WHEREAS, Cytogen, Cellcor Acquisition Corp., a Delaware corporation (the "Merger Subsidiary"), and Cellcor, Inc., a Delaware corporation ("Cellcor"), are parties to an Agreement and Plan of Merger dated June 15, 1995, as amended (the "Merger Agreement"), pursuant to which, (i) Cellcor will be merged with and into the Merger Subsidiary (the "Merger"), and the Merger Subsidiary will change its name to Cellcor, Inc., and (ii) each then outstanding share of Cellcor common stock, par value $.01 per share ("Cellcor Common Stock") (other than shares held by Cellcor as treasury stock or by Cytogen or the Merger Subsidiary), will be converted into the right to receive .60 shares of Cytogen common stock, par value $.01 per share ("Cytogen Common Stock"), and each then outstanding share of Cellcor Convertible Preferred Stock, par value $.01 per share ("Cellcor Preferred Stock") (other than shares held by Cellcor as treasury stock or by Cytogen or the Merger Subsidiary), will be converted into the right to receive 218.94 shares of Cytogen Common Stock (together with any cash payable in lieu of fractional shares of Cytogen Common Stock, collectively, the "Merger Consideration").

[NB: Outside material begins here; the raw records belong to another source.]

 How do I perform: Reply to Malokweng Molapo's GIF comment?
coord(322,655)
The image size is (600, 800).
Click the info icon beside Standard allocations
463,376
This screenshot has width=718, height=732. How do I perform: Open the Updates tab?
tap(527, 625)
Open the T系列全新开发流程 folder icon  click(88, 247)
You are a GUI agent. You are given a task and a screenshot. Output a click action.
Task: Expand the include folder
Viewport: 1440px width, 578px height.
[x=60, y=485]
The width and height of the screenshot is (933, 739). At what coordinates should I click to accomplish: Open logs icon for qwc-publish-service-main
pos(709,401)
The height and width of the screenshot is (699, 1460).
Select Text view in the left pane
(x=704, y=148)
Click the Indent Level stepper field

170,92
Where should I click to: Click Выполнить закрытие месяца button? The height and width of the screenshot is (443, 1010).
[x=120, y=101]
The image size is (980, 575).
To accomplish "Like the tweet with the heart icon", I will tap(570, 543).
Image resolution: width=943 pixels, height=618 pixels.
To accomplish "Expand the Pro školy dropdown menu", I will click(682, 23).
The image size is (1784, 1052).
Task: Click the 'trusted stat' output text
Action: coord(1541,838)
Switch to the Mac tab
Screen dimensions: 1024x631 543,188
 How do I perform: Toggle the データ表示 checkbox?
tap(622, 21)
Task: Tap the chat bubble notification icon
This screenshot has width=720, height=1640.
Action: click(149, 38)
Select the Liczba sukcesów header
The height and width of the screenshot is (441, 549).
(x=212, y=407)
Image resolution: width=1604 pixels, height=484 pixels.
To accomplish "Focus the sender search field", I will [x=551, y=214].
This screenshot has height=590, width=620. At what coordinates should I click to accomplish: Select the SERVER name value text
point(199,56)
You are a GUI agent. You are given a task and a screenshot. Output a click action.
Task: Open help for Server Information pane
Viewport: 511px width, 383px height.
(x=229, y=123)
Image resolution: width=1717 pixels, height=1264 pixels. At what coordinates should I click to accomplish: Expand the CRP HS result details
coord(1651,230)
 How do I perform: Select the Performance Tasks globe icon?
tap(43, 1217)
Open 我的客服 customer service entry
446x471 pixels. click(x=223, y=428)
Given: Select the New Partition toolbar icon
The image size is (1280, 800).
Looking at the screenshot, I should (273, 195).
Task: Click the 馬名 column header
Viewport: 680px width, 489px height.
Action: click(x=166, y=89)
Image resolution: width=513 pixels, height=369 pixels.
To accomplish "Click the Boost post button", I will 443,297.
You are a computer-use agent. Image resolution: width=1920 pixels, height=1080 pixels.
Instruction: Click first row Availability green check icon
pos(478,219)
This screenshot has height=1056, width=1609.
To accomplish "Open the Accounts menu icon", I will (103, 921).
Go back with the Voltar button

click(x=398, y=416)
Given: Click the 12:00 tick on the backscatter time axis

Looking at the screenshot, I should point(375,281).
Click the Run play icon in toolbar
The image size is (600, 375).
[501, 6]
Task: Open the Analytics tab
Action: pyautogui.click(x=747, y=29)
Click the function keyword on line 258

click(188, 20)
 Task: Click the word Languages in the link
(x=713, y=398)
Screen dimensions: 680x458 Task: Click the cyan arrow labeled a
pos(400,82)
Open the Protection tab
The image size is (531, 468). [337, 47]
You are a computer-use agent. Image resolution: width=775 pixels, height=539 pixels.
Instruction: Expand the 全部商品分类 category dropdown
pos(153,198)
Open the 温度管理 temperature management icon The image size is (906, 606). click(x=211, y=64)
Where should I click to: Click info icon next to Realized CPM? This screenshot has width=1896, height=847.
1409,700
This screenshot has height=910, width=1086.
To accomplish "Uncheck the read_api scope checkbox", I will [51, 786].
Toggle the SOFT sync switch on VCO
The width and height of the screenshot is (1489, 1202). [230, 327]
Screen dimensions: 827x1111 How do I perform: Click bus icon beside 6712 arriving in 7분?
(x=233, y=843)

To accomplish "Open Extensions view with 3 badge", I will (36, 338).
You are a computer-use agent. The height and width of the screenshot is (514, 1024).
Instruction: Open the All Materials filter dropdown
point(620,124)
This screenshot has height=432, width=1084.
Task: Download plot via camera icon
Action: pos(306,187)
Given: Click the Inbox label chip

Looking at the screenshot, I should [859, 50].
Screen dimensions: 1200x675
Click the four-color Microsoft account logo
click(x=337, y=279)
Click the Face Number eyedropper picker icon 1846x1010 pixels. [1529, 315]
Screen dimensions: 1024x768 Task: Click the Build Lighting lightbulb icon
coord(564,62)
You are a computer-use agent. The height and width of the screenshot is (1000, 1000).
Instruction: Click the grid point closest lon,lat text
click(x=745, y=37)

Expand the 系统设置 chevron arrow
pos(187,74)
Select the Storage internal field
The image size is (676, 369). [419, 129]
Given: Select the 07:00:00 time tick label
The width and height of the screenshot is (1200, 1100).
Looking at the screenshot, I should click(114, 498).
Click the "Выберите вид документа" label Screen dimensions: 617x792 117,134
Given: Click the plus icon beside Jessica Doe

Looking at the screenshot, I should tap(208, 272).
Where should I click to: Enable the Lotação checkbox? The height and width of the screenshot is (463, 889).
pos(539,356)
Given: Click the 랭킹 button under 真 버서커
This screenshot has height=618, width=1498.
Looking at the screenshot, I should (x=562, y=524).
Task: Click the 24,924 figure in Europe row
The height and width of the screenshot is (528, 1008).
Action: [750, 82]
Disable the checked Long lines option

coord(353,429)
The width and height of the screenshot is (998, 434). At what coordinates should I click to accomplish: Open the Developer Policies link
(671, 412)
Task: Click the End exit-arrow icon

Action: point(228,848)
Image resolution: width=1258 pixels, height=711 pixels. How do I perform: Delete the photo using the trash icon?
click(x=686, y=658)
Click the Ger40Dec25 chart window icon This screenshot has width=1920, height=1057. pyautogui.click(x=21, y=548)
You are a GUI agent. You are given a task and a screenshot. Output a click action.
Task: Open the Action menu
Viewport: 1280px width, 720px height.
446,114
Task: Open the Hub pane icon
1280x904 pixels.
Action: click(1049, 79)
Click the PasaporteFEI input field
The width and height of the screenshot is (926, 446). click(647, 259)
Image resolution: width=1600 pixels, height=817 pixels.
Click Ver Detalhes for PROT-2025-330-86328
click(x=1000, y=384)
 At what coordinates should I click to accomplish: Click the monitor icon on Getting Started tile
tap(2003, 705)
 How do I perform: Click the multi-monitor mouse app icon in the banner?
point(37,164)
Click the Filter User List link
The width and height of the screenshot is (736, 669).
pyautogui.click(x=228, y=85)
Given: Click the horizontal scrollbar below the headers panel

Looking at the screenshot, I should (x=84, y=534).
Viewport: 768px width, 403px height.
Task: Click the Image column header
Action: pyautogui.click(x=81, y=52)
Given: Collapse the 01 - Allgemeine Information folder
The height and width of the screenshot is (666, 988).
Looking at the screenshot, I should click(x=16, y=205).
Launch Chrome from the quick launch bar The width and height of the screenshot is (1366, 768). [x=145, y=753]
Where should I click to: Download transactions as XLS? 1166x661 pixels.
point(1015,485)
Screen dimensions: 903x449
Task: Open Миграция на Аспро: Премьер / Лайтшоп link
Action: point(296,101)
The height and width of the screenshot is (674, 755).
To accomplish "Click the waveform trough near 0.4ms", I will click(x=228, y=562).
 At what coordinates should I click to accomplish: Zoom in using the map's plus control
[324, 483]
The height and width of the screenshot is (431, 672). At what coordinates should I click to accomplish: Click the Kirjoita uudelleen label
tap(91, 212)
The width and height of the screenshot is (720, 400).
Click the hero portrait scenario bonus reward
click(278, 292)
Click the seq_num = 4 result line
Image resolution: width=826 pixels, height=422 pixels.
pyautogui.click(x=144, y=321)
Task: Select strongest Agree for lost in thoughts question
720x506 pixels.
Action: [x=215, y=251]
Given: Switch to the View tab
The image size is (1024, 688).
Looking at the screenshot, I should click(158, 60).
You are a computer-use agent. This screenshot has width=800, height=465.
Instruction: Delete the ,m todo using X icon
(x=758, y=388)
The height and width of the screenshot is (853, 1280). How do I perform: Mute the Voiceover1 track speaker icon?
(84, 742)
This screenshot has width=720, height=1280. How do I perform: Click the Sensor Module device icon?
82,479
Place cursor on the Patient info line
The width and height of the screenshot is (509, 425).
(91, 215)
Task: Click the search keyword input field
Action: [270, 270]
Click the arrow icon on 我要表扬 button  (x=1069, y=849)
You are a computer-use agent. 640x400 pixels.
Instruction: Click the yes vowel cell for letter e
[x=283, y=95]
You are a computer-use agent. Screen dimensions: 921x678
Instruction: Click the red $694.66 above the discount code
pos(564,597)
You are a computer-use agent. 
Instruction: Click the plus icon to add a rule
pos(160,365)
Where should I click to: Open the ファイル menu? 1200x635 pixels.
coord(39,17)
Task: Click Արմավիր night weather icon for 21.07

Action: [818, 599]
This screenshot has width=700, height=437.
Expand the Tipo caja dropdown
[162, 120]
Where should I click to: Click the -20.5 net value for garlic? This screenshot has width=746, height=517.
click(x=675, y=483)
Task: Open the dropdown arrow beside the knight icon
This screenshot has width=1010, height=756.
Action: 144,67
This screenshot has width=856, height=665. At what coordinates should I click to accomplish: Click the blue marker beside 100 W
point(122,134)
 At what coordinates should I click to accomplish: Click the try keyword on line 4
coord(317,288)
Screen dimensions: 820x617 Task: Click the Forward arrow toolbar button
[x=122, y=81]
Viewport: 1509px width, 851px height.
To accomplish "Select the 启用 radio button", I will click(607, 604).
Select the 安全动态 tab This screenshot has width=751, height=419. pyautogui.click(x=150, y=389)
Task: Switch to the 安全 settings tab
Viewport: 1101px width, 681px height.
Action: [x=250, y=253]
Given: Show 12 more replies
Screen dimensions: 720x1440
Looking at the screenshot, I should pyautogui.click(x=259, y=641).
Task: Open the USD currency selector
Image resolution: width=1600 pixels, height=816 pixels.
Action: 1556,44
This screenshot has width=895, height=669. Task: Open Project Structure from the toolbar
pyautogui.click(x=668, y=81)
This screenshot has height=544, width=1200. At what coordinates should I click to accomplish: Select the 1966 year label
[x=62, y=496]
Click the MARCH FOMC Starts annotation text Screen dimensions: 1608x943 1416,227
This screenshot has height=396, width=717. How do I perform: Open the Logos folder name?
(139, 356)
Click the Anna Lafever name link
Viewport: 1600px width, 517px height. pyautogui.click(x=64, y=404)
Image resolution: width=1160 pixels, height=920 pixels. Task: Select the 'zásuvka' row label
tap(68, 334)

WHEREAS, the Merger is subject to the satisfaction or waiver of certain conditions to the closing set forth in the Merger Agreement, including that (i) Cytogen stockholders approve the issuance of Cytogen Common Stock in the Merger, and (ii) the holders of a majority of the outstanding shares of Cellcor Common Stock and the holders of 66-2/3% of the outstanding shares of Cellcor Preferred Stock, voting separately as two classes, approve the Merger.
WHEREAS, Cytogen desires to retain Mellon to serve as the exchange agent (the "Exchange Agent") with respect to the surrender of certificates representing Cellcor Common Stock and Cellcor Preferred Stock in exchange for the Merger Consideration pursuant to the Merger.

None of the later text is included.